The United States Treasury Department is reported to be preparing a report emphasizing redemption challenges posed by stablecoins, as well as the potential impact of its influence on the crypto economy.
Moreover, Bloomberg reported on September 1 from anonymous sources that Treasury officials are drafting policies that will ensure stablecoin owners can convert their tokens between stablecoins and other assets freely.
As stated in the report, lawmakers hope to reduce "the most pressing risks" associated with Tether (USDT) and other stable tokens. Additionally, they emphasize how a "fire-sale run" on crypto assets could threaten financial stability broadly.
The redemption process and backing of Tether have long been scrutinized by critics, with some users complaining that they have not been able to redeem USDT per year using the company's website.
Tether, a stablecoin that has failed to deliver promised audits for years, has released attestation reports claiming $62.6 billion in assets under its control 49% of which are commercial paper, and 10% are cash and bank deposits.

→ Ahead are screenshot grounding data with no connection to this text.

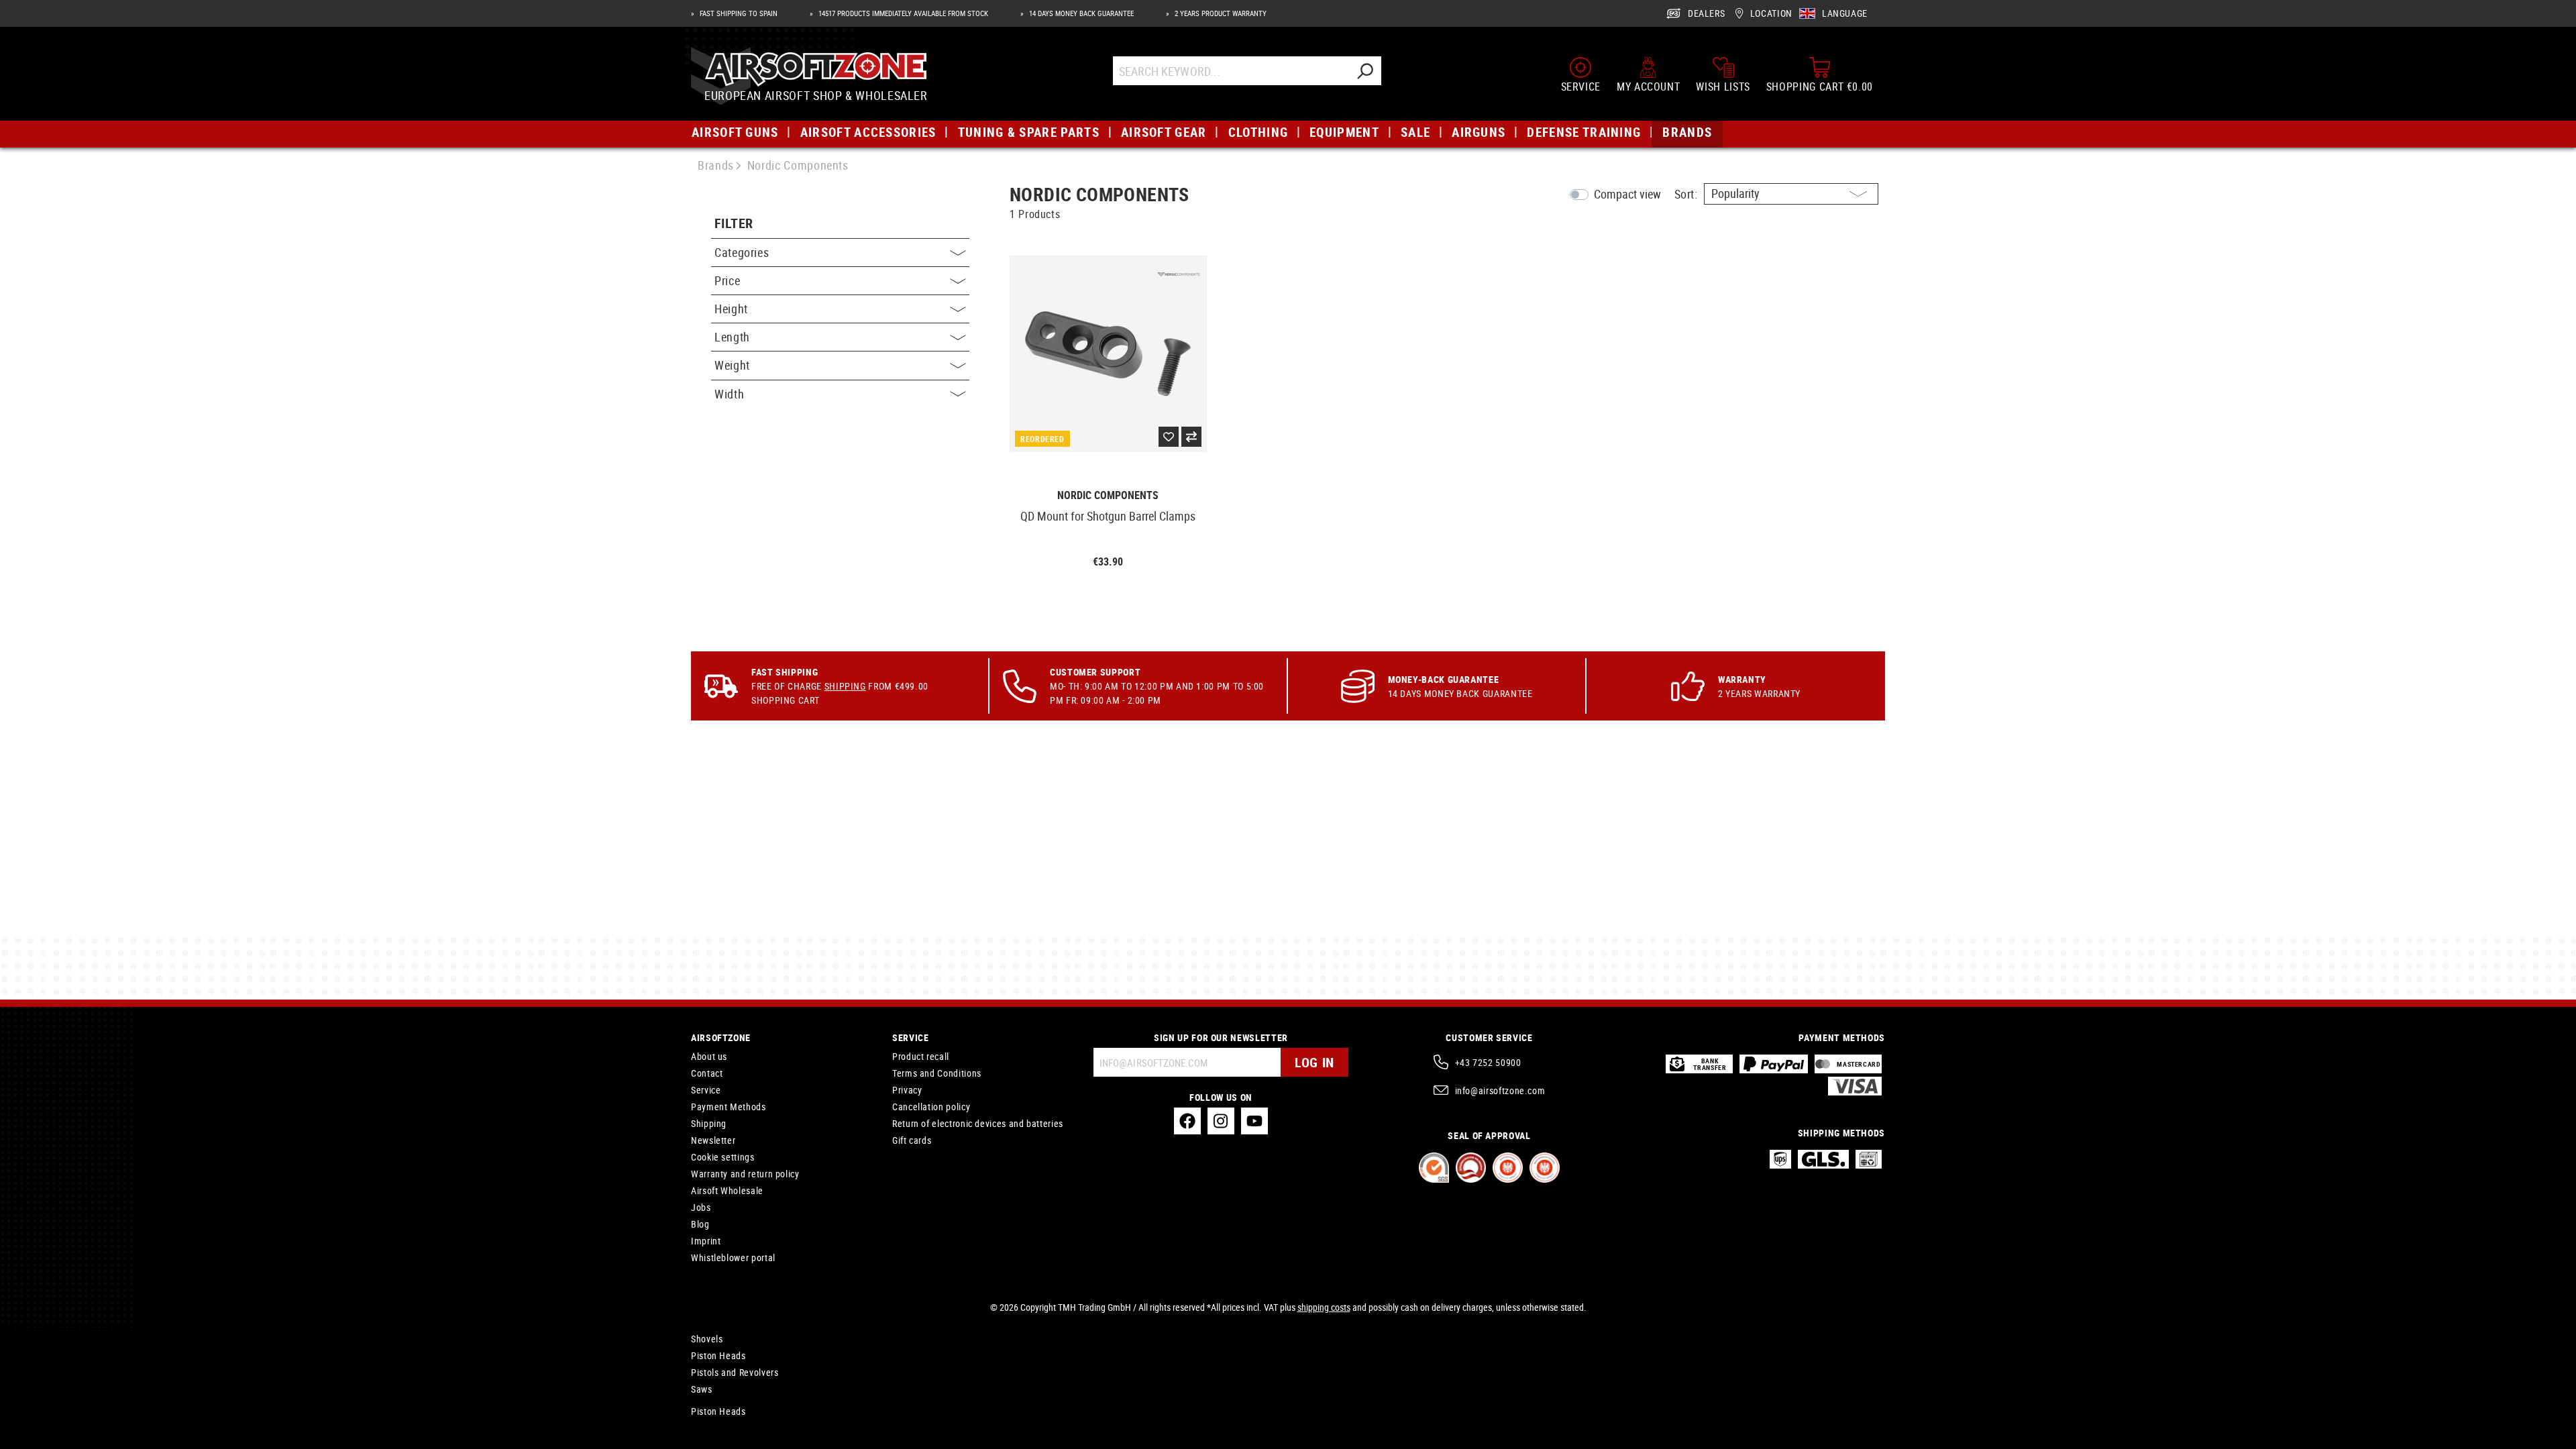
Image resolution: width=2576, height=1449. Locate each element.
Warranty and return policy (745, 1173)
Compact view (1627, 194)
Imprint (705, 1240)
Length (732, 337)
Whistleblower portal (733, 1257)
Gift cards (911, 1140)
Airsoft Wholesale (727, 1190)
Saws (701, 1389)
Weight (732, 365)
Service (705, 1089)
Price (727, 280)
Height (731, 309)
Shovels (706, 1338)
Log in (1314, 1062)
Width (729, 394)
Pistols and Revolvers (734, 1372)
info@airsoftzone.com (1500, 1090)
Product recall (920, 1056)
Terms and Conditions (936, 1073)
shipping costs (1323, 1307)
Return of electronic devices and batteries (977, 1123)
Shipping (845, 686)
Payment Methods (728, 1106)
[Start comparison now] (1191, 437)
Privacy (907, 1089)
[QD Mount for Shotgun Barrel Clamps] (1108, 354)
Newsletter (713, 1140)
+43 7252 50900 (1488, 1062)
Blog (700, 1224)
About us (709, 1056)
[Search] (1364, 70)
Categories (741, 252)
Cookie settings (723, 1156)
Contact (706, 1073)
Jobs (701, 1207)
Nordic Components (1108, 495)
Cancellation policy (931, 1106)
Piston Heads (718, 1355)
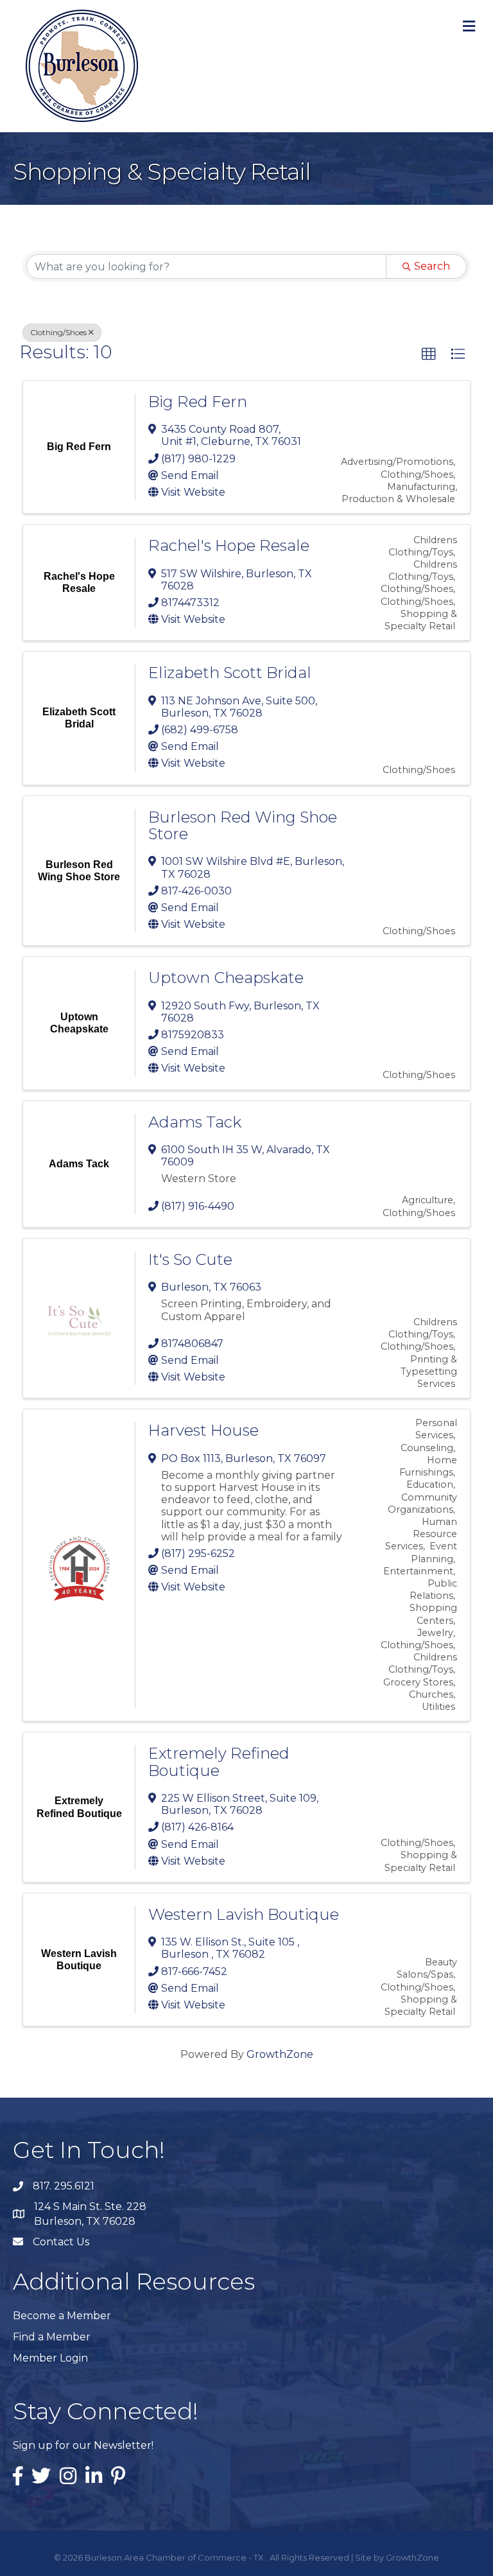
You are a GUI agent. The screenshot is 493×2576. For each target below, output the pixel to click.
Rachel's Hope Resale (228, 545)
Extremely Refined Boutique (219, 1761)
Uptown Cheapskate (226, 977)
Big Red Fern (197, 401)
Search (432, 266)
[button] (429, 354)
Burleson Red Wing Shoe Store (242, 825)
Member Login (50, 2358)
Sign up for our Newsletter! (83, 2445)
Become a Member (62, 2316)
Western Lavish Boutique (243, 1914)
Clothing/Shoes (58, 332)
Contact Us (61, 2242)
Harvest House (203, 1430)
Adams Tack (194, 1122)
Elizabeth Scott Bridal (229, 672)
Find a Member (52, 2337)
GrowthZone (279, 2054)
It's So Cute (190, 1259)
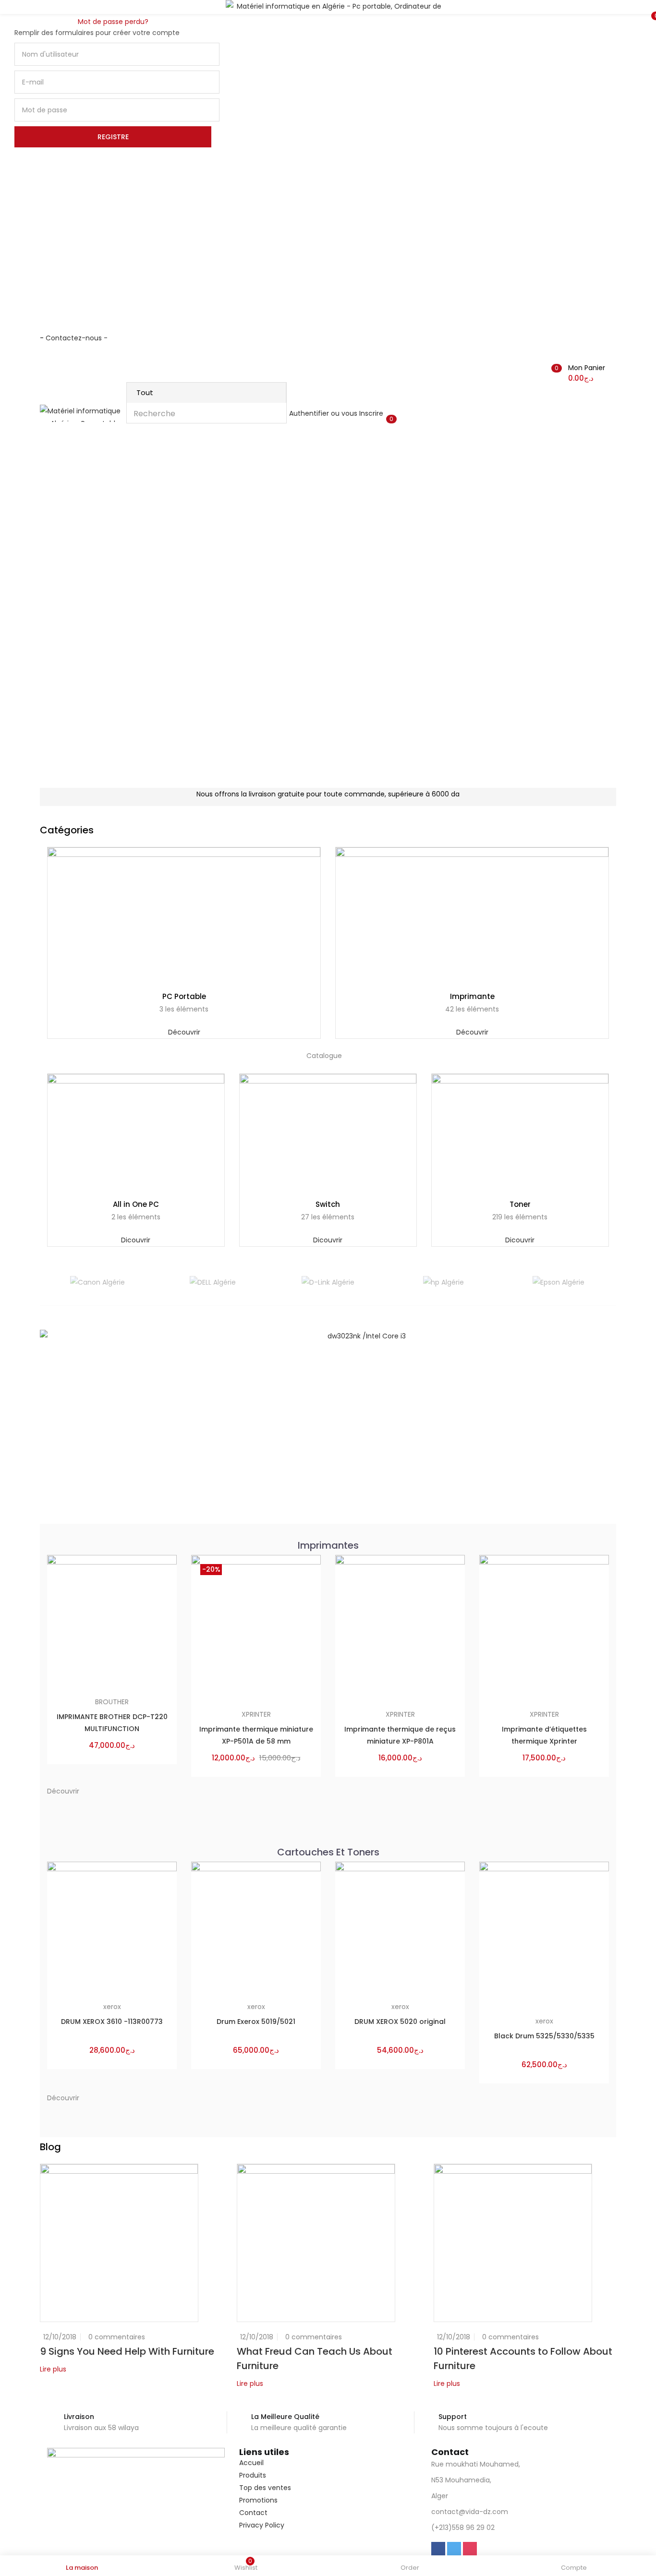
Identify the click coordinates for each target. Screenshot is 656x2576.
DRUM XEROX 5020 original (400, 2021)
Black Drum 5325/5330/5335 (544, 2036)
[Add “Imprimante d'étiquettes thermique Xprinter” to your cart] (603, 1645)
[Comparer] (171, 1654)
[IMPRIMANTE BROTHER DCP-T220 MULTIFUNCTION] (112, 1620)
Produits (102, 489)
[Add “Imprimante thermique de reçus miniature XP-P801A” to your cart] (459, 1645)
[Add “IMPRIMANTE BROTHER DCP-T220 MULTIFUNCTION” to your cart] (171, 1632)
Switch (328, 1204)
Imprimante (472, 996)
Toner (520, 1204)
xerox (112, 2006)
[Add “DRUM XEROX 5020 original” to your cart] (459, 1937)
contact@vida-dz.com (469, 2511)
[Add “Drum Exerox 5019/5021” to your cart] (315, 1937)
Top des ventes (163, 489)
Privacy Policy (261, 2525)
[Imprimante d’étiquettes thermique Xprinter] (544, 1626)
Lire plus (53, 2369)
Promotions (231, 489)
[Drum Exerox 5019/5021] (256, 1926)
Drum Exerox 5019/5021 (256, 2021)
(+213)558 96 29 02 (463, 2527)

Tether is said to be the biggest concern of Treasury officials, but the dominance of USDT over stablecoin markets is eroding since the start of 2021.
As of today, Tether represents 56.5% of the combined stablecoin market capitalization, down from 76% at the beginning of the year, according to CoinGecko.
While Tether's market share has declined, USD Coin (USDC) and Binance USD (BUSD) have gained significant market share since 2013, with USDC capturing 13.7% of stablecoin capitalization and BUSD capturing 10.4%.
TerraUSD (UST) has grown from 0.65% to 2.11%, while MakerDAO's Dai has increased from 4.23% to 5.13% during 2021.
In addition, CoinGecko's data shows a decrease in the market share of Paxos Dollar (USDP) from 1.15% to 0.85%. Despite this, every stablecoin tracked by CoinGecko saw its overall market cap grow in 2021.
Stablecoins allow you to buy other digital tokens using them as they are pegged to local currencies such as the U.S. dollar. According to CoinMarketCap, stablecoins now have a market valuation of more than $120 billion.
There is a growing use of such digital coins for transactions that resemble traditional bank products, like savings accounts, but they don't provide the same level of protection to consumers.